= DATA PROVIDED =
━━━━━━━━
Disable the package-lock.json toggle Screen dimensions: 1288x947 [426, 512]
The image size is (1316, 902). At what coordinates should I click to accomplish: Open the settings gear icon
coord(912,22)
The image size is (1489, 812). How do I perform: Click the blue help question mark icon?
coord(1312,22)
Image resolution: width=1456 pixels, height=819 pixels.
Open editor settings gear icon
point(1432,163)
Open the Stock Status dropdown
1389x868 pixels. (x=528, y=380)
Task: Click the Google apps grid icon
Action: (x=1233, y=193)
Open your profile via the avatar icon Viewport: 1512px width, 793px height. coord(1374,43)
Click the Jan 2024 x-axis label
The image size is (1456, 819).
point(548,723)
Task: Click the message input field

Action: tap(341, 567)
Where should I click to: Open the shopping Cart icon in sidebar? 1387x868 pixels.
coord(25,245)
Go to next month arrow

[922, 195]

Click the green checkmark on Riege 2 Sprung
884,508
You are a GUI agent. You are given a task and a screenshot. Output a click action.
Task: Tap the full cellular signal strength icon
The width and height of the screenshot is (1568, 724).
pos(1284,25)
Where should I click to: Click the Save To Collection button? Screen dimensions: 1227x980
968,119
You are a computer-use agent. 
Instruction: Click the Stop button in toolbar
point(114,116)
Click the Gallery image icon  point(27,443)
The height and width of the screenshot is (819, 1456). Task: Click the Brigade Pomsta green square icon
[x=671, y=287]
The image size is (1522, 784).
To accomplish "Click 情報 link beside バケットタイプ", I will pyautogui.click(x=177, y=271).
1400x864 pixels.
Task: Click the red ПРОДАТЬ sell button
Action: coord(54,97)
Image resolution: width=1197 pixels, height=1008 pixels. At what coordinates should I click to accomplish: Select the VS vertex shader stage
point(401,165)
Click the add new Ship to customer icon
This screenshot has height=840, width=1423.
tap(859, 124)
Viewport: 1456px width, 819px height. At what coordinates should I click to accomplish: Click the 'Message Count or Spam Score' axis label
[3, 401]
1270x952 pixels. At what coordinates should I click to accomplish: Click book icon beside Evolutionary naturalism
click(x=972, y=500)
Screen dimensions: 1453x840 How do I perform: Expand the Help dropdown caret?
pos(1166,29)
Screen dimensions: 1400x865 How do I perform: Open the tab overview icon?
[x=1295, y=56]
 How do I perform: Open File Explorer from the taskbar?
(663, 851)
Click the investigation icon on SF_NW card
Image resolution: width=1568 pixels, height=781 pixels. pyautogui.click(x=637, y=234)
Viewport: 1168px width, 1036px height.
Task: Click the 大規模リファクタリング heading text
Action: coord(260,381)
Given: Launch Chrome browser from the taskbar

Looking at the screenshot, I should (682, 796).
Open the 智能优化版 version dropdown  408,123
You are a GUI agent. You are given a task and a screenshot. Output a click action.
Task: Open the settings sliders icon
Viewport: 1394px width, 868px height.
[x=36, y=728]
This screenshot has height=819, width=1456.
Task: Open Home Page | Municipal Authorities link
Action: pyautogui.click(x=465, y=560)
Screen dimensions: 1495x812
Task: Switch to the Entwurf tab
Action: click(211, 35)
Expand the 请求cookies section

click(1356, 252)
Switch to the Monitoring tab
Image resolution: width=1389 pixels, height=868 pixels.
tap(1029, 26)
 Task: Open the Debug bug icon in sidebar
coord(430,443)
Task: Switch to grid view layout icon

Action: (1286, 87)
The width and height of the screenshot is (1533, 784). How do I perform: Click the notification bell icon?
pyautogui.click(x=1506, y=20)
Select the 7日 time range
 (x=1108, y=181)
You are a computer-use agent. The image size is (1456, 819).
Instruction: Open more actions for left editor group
━━━━━━━━
= TASK OBJECTIVE =
Output each entry precisely as given.

= EXERCISE RESULT =
Disable the package-lock.json toggle Screen dimensions: 1288x947 [426, 512]
The image size is (1316, 902). At what coordinates should I click to accomplish: Open the settings gear icon
coord(912,22)
The image size is (1489, 812). How do I perform: Click the blue help question mark icon?
coord(1312,22)
Image resolution: width=1456 pixels, height=819 pixels.
Open editor settings gear icon
point(1432,163)
Open the Stock Status dropdown
1389x868 pixels. (x=528, y=380)
Task: Click the Google apps grid icon
Action: (x=1233, y=193)
Open your profile via the avatar icon Viewport: 1512px width, 793px height. coord(1374,43)
Click the Jan 2024 x-axis label
The image size is (1456, 819).
point(548,723)
Task: Click the message input field

Action: tap(341, 567)
Where should I click to: Open the shopping Cart icon in sidebar? 1387x868 pixels.
coord(25,245)
Go to next month arrow

[922, 195]

Click the green checkmark on Riege 2 Sprung
884,508
You are a GUI agent. You are given a task and a screenshot. Output a click action.
Task: Tap the full cellular signal strength icon
The width and height of the screenshot is (1568, 724).
pos(1284,25)
Where should I click to: Click the Save To Collection button? Screen dimensions: 1227x980
968,119
You are a computer-use agent. 
Instruction: Click the Stop button in toolbar
point(114,116)
Click the Gallery image icon  point(27,443)
The height and width of the screenshot is (819, 1456). Task: Click the Brigade Pomsta green square icon
[x=671, y=287]
The image size is (1522, 784).
To accomplish "Click 情報 link beside バケットタイプ", I will pyautogui.click(x=177, y=271).
1400x864 pixels.
Task: Click the red ПРОДАТЬ sell button
Action: coord(54,97)
Image resolution: width=1197 pixels, height=1008 pixels. At what coordinates should I click to accomplish: Select the VS vertex shader stage
point(401,165)
Click the add new Ship to customer icon
This screenshot has height=840, width=1423.
tap(859, 124)
Viewport: 1456px width, 819px height. At what coordinates should I click to accomplish: Click the 'Message Count or Spam Score' axis label
[3, 401]
1270x952 pixels. At what coordinates should I click to accomplish: Click book icon beside Evolutionary naturalism
click(x=972, y=500)
Screen dimensions: 1453x840 How do I perform: Expand the Help dropdown caret?
pos(1166,29)
Screen dimensions: 1400x865 How do I perform: Open the tab overview icon?
[x=1295, y=56]
 How do I perform: Open File Explorer from the taskbar?
(663, 851)
Click the investigation icon on SF_NW card
Image resolution: width=1568 pixels, height=781 pixels. pyautogui.click(x=637, y=234)
Viewport: 1168px width, 1036px height.
Task: Click the 大規模リファクタリング heading text
Action: coord(260,381)
Given: Launch Chrome browser from the taskbar

Looking at the screenshot, I should (682, 796).
Open the 智能优化版 version dropdown  408,123
You are a GUI agent. You are given a task and a screenshot. Output a click action.
Task: Open the settings sliders icon
Viewport: 1394px width, 868px height.
[x=36, y=728]
This screenshot has height=819, width=1456.
Task: Open Home Page | Municipal Authorities link
Action: pyautogui.click(x=465, y=560)
Screen dimensions: 1495x812
Task: Switch to the Entwurf tab
Action: click(211, 35)
Expand the 请求cookies section

click(1356, 252)
Switch to the Monitoring tab
Image resolution: width=1389 pixels, height=868 pixels.
tap(1029, 26)
 Task: Open the Debug bug icon in sidebar
coord(430,443)
Task: Switch to grid view layout icon

Action: (1286, 87)
The width and height of the screenshot is (1533, 784). How do I perform: Click the notification bell icon?
pyautogui.click(x=1506, y=20)
Select the 7日 time range
 (x=1108, y=181)
You are a computer-use agent. The image size is (1456, 819).
Instruction: Open more actions for left editor group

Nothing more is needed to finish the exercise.